[What is being asked] Pick out each row below that contains the word "accomplish" and copy every such row in full.

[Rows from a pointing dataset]
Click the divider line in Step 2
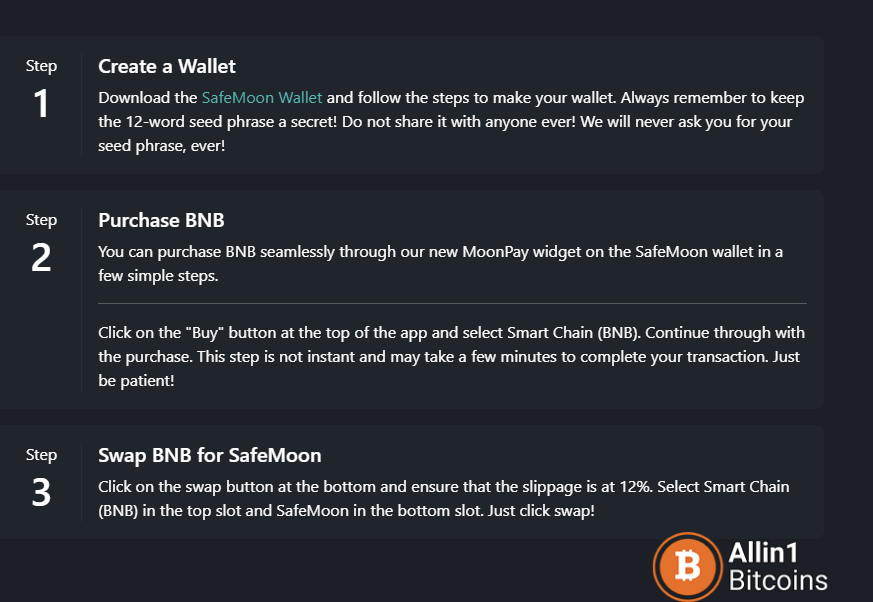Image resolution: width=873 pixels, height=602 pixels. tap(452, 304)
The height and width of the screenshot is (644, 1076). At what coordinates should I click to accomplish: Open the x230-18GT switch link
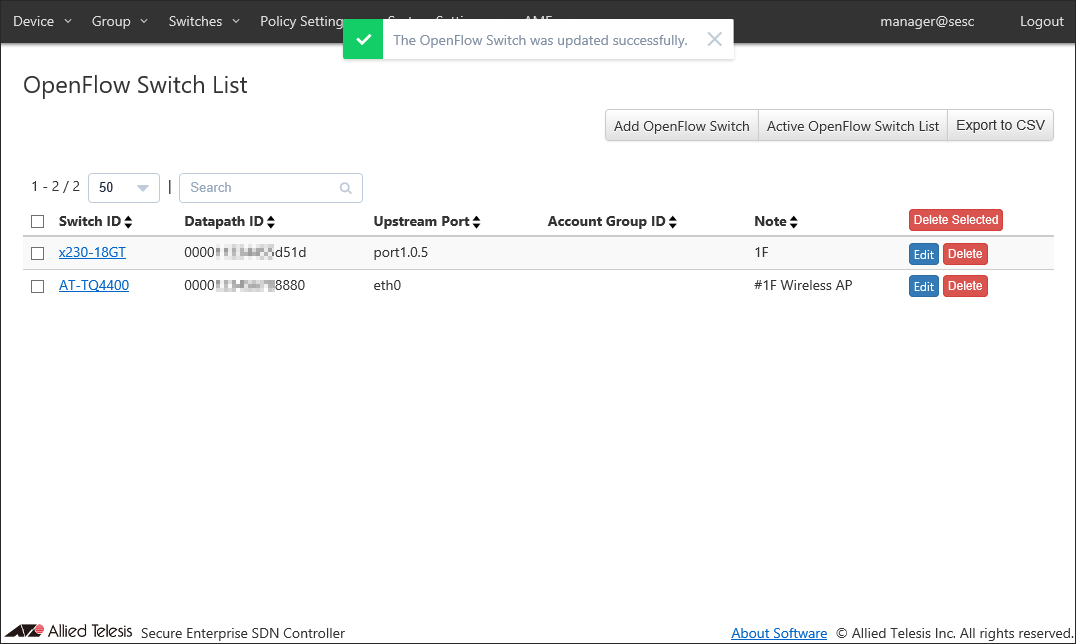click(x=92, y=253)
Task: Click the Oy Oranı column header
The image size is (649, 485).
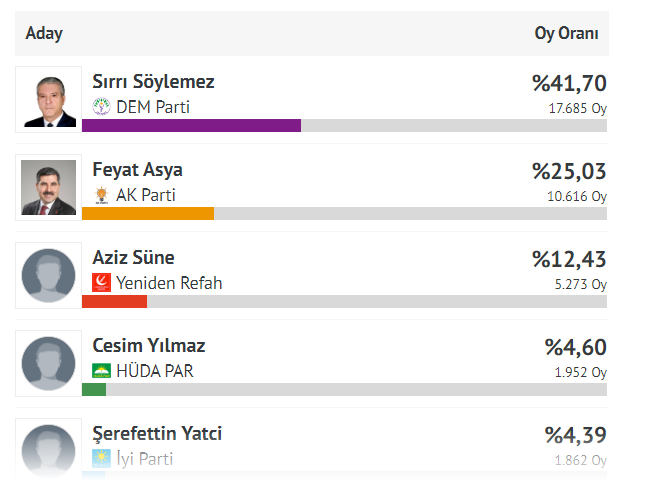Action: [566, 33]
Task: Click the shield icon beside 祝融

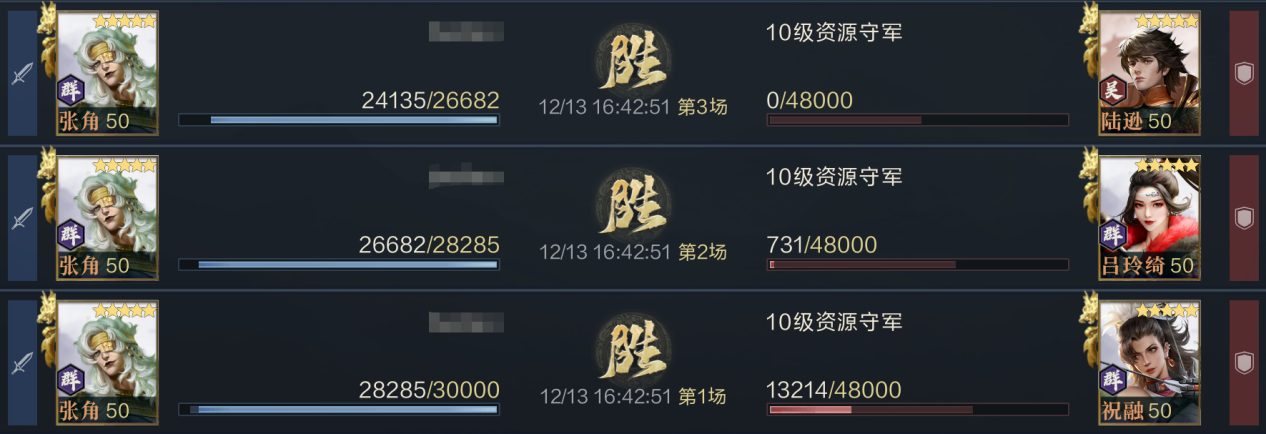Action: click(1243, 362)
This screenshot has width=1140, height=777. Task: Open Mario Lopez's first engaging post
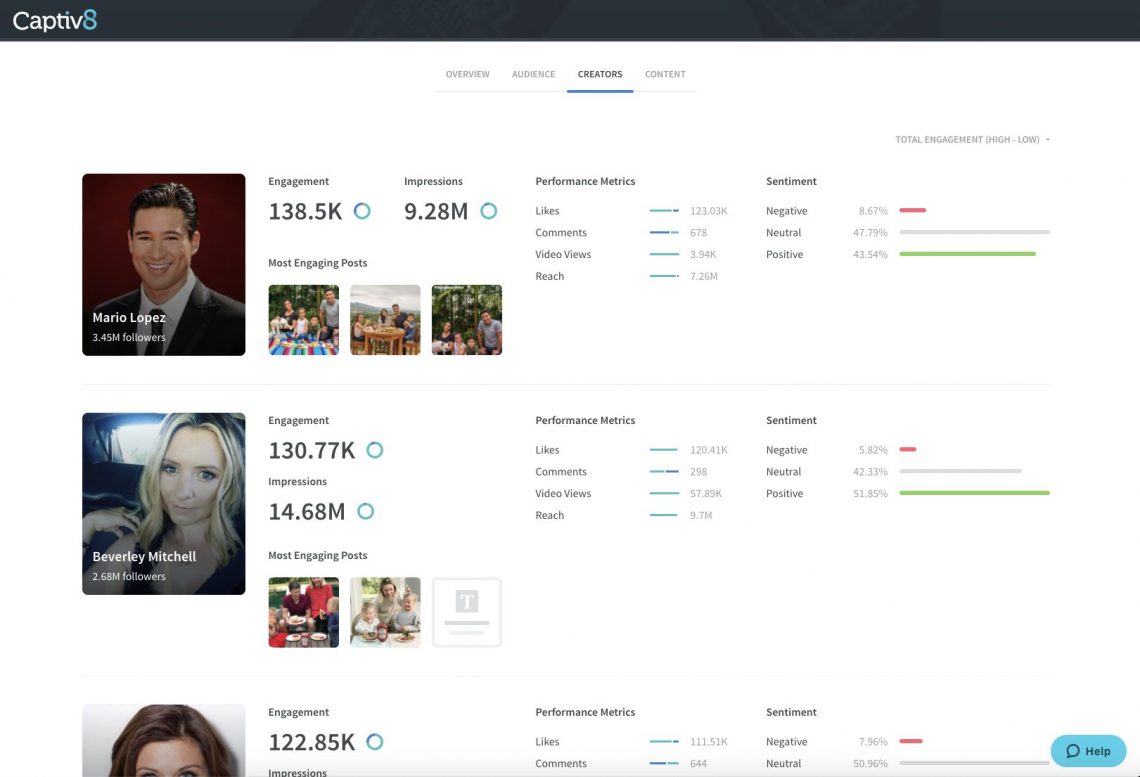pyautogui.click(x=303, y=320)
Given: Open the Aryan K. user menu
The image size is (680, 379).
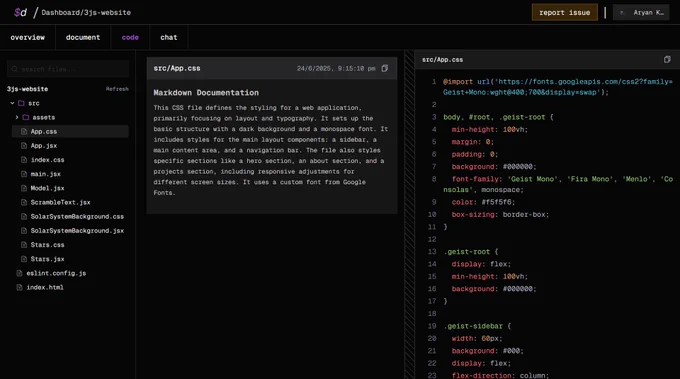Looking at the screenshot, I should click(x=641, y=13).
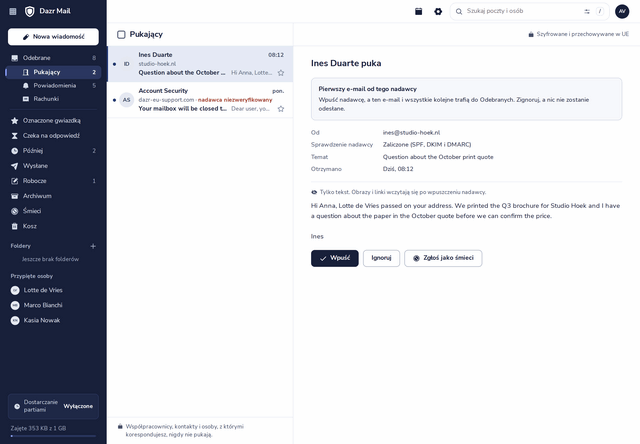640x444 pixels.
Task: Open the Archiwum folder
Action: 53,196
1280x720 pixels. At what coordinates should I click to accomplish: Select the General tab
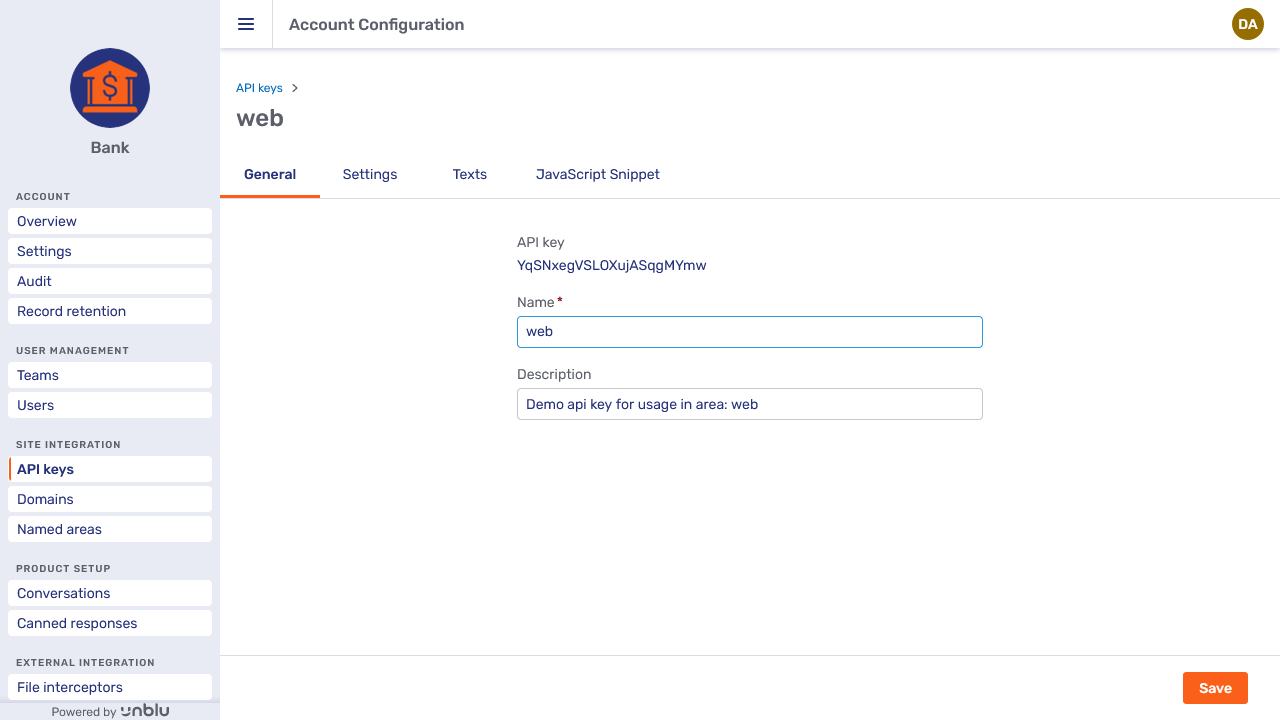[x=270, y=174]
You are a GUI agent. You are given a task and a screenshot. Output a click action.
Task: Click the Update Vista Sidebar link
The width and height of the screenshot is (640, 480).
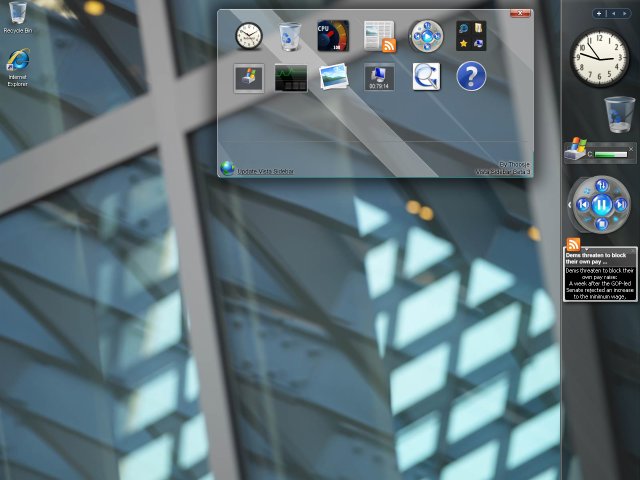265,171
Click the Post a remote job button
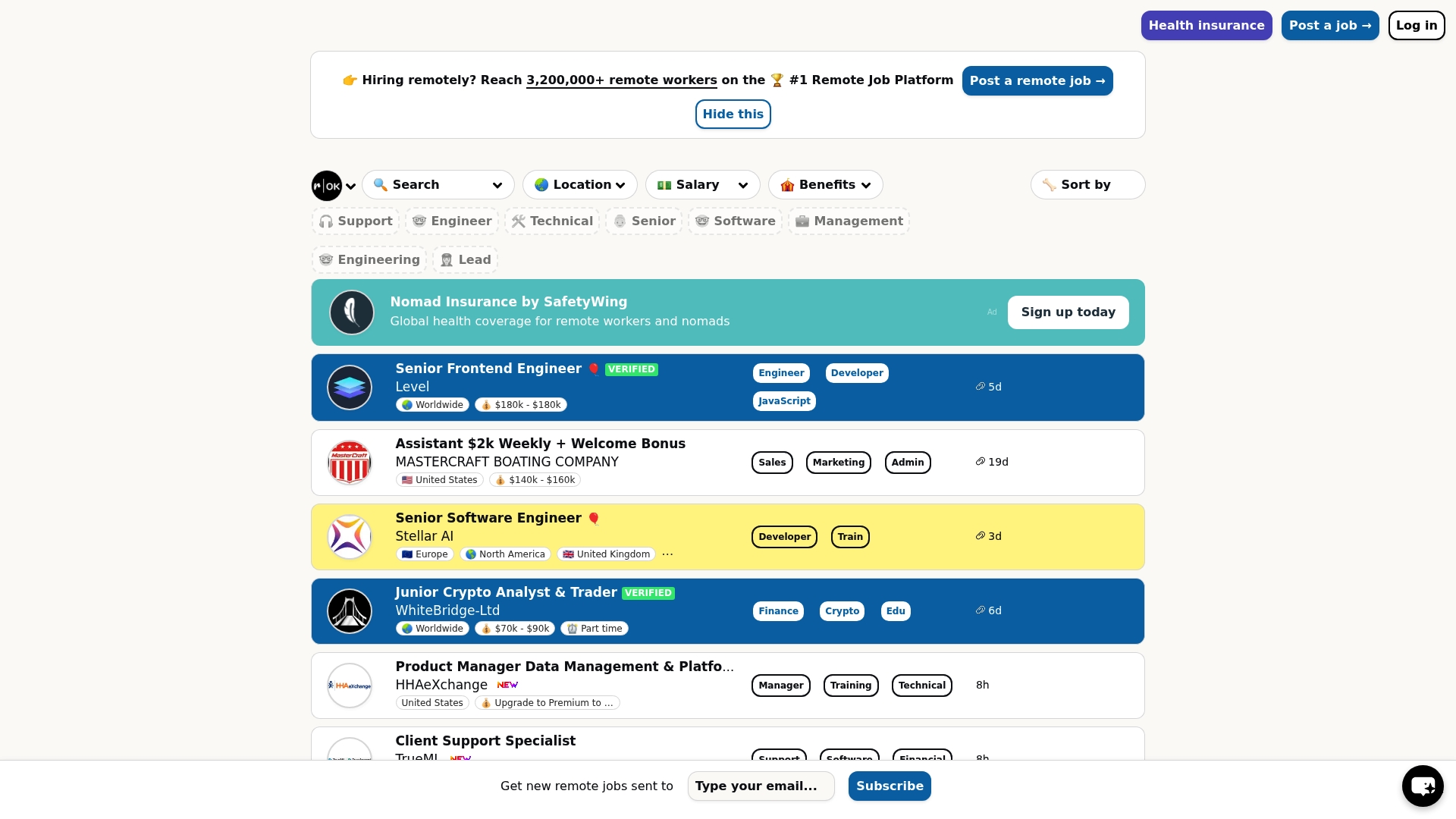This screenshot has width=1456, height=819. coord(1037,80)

[Solution for this task]
The height and width of the screenshot is (644, 1076). At what coordinates should I click to accomplish: Open the x230-18GT switch link
1280x720 pixels. At what coordinates should I click to accomplish: Select the General tab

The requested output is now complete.